Rethinking personalized cancer therapy: targeting minimal residual disease in high-risk lymphoma patients

In this project FRRB finances the Coordinator: Istituto Europeo di Oncologia (IEO). The Principal Investigator responsible of the project is Dr. Bruno Bernardo Amati.


Pathology of interest: Lymphoma
Area of research: Oncology/Hematology
Start date:  1st August 2021
End date:  1st August 2024
Funding:  € 499.900,00
Project partners:   - Istituto Europeo di Oncologia (IEO)
  - University Hospital Essen
  - Charité ‐ Universitätsmedizin Berlin (CVK)
  - APHP, Hôpital Saint‐Louis
  - Centre Henri Becquerel
  - Istituto Scientifico Romagnolo per lo Studio e la Cura dei Tumori (I.R.S.T.) S.r.l.


Diffuse large B‐cell lymphoma is a heterogeneous disease. 30‐40% of all patients fail induction therapy, with limited success of next‐line regimens.

Among several pathological and genetic features, deregulation of the MYC and BCL2 oncogenes is a strong predictor of negative prognosis: indeed, overexpression of their protein products ‐ routinely assayed by immunohistochemistry ‐  allows detection of “double‐expresser” lymphomas (DEL), representing a sizeable patient population with an acute unmet medical need.

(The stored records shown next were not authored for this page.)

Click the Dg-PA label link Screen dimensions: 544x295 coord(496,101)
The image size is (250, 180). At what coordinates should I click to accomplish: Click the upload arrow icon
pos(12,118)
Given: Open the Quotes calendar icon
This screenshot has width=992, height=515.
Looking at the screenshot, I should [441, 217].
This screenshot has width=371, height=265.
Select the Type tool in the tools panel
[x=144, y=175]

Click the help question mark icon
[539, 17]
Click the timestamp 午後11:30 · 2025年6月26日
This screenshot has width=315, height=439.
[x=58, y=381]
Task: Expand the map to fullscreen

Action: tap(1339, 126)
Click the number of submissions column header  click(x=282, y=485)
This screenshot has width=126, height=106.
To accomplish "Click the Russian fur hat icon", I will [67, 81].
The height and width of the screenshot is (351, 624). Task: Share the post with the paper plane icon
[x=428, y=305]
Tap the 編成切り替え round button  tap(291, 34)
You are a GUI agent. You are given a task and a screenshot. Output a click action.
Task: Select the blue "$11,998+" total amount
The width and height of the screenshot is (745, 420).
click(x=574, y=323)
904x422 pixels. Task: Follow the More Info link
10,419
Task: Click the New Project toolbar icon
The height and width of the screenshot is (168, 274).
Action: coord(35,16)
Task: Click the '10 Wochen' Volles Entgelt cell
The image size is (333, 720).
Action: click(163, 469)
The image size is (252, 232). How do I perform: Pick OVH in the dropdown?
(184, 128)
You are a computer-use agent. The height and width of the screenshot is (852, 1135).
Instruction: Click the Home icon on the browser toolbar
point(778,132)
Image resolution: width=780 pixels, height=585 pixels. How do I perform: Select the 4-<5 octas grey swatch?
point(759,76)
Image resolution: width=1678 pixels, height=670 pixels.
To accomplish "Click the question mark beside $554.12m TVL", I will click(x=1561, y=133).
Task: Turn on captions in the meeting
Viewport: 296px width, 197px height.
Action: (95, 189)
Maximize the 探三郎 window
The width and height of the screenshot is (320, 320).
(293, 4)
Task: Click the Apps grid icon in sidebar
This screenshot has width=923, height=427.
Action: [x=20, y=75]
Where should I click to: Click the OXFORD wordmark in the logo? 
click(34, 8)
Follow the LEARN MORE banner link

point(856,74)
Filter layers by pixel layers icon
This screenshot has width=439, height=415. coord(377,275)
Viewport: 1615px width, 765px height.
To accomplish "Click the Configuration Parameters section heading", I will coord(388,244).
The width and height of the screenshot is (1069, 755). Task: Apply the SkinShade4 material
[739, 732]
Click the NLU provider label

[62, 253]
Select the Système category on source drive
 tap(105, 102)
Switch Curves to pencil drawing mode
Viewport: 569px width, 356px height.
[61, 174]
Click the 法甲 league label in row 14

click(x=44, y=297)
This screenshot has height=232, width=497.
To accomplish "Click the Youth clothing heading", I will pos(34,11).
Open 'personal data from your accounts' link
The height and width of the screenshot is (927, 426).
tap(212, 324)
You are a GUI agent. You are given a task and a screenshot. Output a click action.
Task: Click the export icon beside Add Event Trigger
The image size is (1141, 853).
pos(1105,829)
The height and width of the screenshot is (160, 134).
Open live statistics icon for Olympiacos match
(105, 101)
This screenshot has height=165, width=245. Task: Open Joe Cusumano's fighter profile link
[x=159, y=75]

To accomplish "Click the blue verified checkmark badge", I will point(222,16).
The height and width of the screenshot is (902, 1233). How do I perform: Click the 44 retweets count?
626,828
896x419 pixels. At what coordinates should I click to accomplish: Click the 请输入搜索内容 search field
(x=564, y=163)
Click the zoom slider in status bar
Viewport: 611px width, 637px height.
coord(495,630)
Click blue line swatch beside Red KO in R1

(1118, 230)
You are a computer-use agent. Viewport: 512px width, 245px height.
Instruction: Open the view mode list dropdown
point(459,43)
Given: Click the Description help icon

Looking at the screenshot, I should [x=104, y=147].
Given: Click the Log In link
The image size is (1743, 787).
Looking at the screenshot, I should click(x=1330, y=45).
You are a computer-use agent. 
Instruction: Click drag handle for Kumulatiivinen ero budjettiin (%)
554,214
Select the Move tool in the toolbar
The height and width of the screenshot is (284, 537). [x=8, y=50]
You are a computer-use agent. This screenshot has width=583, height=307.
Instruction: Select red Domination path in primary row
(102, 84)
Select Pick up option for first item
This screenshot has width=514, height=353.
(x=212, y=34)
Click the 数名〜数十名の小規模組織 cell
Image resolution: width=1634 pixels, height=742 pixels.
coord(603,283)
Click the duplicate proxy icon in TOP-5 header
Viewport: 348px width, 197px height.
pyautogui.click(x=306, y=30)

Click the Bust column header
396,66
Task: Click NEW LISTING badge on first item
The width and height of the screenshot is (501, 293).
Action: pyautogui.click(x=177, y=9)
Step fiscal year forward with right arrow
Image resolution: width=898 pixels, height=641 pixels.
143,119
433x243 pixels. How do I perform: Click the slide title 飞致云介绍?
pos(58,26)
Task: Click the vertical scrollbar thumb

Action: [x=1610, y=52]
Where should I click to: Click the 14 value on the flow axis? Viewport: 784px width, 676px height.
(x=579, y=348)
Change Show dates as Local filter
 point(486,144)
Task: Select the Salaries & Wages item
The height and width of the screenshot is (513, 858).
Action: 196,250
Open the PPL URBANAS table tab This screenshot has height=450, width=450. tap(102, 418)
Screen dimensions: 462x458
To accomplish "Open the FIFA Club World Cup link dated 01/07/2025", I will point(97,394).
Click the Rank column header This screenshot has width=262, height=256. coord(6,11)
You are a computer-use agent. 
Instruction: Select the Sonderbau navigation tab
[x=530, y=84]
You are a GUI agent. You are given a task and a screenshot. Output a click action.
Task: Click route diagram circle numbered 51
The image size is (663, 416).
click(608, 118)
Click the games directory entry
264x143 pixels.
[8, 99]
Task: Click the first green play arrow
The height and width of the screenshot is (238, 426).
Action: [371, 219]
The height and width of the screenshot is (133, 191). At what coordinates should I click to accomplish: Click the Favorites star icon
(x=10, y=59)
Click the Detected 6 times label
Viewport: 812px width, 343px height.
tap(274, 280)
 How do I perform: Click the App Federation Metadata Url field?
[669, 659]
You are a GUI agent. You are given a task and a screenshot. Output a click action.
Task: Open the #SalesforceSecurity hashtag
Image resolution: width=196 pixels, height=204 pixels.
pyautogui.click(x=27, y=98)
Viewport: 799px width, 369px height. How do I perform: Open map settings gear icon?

Classically, personalized medicine approaches would either aim at identifying actionable lesions at relapse, or utilize information available at diagnosis to expand the induction regimen with targeted therapy.

Here, project partnership proposes to “re‐think” personalized medicine with an innovative phase I/II trial, aimed at eradicating minimal residual disease (MRD) in DEL patients following a clinical response to induction immune‐chemotherapy.

Toward this aim, project partnership will use a targeted drug combination (Venetoclax and Tigecycline, or V/T) with demonstrated efficacy against BCL2/MYC DEL cells.

At the various stages, liquid biopsies will be used to assess the presence of MRD, as well as to establish full mutational and expression profiles, thus allowing us to decipher a posteriori the molecular underpinnings that characterize responders and non‐responders.

This will be complemented with a systematic effort to optimize health care by defining conceptually novel stratification criteria for the V/T consolidation regimen, exemplifying a fundamentally novel route into personalized medicine in the clinic.

Finally, clinical activities will be complemented by a focused pre‐clinical research plan, in which mouse models that recapitulate high‐risk DLBCL subsets will be subject to similar sequential regimens, thereby addressing the mechanisms of action of the relevant drugs, as well as the functional implications of defined mutational and transcriptional profiles.